Pourtant, en 1918, lorsque la nécessité d’économiser s’est fait sentir pendant la Première Guerre mondiale, l’Amérique a pris Franklin au sérieux, instaurant « une loi pour économiser la lumière du jour »— au grand dam du public américain. C’était une réponse humaine à un problème humain, une réponse qui, à l’exception d’Hawaï et de l’Arizona, a fini par être largement réglementée dans le pays en 1966, puis, en 2005, a finalement été transposée dans la loi que nous respectons aujourd’hui.
Le plus fascinant dans tout cela, c’est que le gouvernement américain tente, depuis des décennies, de trouver une solution à cette solution. En effet, le Congrès avait déjà tenté une fois, fin 1973,de « s’en tenir à l’heure d’été permanente ».Mais après que «huit enfants en Floride eurent été tués par des conducteurs dans l’obscurité du petit matin»,les législateurs firent marche arrière.
Le gouvernement actuel est-il sur le point de répéter les erreurs du passé ?
Comment nos vies changeraient-elles si nous suivions la recommandation de « l’Académie américaine de médecine du sommeil [qui] soutient la suppression totale de l’heure d’été » ? Et si, au lieu de « rendre la vie plus difficile sans réveil », nous faisions des choix en accord avec ce que Dieu nous a déjà donné ?

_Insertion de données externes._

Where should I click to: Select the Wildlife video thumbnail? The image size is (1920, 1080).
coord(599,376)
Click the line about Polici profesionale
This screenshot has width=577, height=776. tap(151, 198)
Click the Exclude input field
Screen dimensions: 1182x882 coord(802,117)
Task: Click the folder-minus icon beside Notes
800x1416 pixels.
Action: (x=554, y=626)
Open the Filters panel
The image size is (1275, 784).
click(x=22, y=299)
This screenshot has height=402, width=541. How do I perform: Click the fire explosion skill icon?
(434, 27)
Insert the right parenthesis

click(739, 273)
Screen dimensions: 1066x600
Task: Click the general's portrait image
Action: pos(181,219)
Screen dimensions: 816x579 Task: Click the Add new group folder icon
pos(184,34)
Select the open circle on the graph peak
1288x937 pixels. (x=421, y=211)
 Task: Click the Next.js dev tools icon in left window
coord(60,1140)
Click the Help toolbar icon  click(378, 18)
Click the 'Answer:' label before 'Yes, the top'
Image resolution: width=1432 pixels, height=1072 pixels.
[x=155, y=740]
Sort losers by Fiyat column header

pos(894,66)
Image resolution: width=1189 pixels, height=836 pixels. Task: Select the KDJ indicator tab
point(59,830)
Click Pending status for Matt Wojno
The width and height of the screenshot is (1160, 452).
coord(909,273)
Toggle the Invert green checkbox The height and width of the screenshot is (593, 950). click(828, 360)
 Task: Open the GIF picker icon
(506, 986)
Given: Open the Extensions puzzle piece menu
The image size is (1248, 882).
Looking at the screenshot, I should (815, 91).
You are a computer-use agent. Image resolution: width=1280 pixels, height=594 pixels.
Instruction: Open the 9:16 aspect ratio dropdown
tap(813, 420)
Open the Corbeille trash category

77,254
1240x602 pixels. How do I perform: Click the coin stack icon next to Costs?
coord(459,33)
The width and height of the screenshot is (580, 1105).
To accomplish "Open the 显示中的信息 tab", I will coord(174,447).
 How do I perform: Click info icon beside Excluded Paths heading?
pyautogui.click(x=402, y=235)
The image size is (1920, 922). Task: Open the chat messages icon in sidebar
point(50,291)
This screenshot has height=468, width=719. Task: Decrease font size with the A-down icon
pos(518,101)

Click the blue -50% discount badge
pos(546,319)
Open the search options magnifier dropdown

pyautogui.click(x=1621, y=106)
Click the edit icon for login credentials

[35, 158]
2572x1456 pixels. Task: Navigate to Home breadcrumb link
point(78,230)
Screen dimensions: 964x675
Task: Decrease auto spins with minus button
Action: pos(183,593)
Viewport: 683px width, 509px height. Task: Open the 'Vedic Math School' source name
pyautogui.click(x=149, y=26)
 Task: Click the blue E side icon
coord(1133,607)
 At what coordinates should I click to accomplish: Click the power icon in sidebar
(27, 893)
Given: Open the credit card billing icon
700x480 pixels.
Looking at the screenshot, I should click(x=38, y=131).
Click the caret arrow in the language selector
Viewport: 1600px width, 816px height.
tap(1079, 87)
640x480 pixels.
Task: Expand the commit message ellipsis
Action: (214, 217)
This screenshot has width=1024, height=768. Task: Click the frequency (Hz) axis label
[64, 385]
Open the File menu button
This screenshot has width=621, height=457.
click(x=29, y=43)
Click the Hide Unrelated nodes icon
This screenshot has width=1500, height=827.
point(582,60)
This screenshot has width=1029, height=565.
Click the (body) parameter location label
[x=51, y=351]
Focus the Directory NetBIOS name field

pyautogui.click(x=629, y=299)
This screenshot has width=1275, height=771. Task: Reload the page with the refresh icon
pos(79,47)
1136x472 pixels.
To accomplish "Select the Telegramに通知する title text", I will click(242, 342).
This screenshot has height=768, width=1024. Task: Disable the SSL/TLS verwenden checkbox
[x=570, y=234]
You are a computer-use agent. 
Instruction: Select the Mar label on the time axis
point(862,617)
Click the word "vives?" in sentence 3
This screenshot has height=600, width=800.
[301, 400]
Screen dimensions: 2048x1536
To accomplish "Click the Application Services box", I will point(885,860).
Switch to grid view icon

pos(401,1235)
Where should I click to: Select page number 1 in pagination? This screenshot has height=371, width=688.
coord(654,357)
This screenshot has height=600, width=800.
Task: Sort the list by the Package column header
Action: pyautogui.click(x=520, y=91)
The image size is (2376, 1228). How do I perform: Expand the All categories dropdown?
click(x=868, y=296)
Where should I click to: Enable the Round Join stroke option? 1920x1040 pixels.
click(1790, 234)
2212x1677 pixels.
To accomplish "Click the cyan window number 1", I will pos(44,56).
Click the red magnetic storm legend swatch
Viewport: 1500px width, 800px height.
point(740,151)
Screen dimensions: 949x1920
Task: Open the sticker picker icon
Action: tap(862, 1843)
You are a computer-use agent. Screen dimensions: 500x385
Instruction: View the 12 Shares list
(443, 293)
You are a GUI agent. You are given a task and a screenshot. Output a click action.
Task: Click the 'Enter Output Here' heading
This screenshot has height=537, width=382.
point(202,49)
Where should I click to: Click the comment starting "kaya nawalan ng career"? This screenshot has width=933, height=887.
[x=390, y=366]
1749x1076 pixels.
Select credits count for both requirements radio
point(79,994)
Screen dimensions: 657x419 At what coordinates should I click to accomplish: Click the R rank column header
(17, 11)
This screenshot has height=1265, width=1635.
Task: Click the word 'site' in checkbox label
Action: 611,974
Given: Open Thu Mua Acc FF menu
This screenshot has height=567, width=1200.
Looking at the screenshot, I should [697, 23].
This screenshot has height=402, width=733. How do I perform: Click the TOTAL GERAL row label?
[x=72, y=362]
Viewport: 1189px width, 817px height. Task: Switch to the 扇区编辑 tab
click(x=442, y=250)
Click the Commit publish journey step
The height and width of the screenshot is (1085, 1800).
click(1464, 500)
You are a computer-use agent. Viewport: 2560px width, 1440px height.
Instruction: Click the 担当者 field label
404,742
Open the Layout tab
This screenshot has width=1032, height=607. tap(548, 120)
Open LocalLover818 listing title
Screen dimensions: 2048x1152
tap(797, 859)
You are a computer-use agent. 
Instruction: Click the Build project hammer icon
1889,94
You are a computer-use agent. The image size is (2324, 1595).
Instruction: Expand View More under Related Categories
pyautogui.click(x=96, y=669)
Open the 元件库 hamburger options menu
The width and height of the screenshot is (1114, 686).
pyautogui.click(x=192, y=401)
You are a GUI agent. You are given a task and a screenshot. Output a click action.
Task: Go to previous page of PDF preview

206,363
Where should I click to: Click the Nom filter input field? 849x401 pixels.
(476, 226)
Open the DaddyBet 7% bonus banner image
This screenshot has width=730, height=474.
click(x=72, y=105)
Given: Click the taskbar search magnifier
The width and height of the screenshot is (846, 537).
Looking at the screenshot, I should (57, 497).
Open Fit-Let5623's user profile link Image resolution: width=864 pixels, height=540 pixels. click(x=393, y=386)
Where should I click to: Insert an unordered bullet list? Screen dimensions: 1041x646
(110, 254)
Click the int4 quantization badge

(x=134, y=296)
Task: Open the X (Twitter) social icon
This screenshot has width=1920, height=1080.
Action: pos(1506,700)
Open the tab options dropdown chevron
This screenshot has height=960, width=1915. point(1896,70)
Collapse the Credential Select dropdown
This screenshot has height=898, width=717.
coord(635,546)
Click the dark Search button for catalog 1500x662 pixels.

Dès le tout premier jour de ce monde, « Dieu sépara la lumière des ténèbres » (Genèse 1:4) et créa « le soir et le matin » (v. 5). Dès le commencement, Dieu a établi un moyen de mesurer le temps. Trois jours plus tard, Il créa le soleil, la lune et les étoiles (vv. 14–19). Deux jours plus tard, Dieu créa l’humanité (vv. 26–31). Ce que Seheult et d’autres spécialistes ont découvert, c’est que la race humaine réagit intrinsèquement à ce « soir » et à ce « matin » que Dieu avait initialement établis. Notre structure cellulaire même est une preuve de la Création.
Approfondissez votre compréhension du caractère de notre Créateur grâce à notre présentation gratuite «La Création et l’Évangile ».À quoi ressemblerait notre vie sur cette terre si nous suivions réellement la volonté du Créateur, le Dieu qui « fait concourir toutes choses au bien de ceux qui [L’aiment] » ? (Romains 8:28).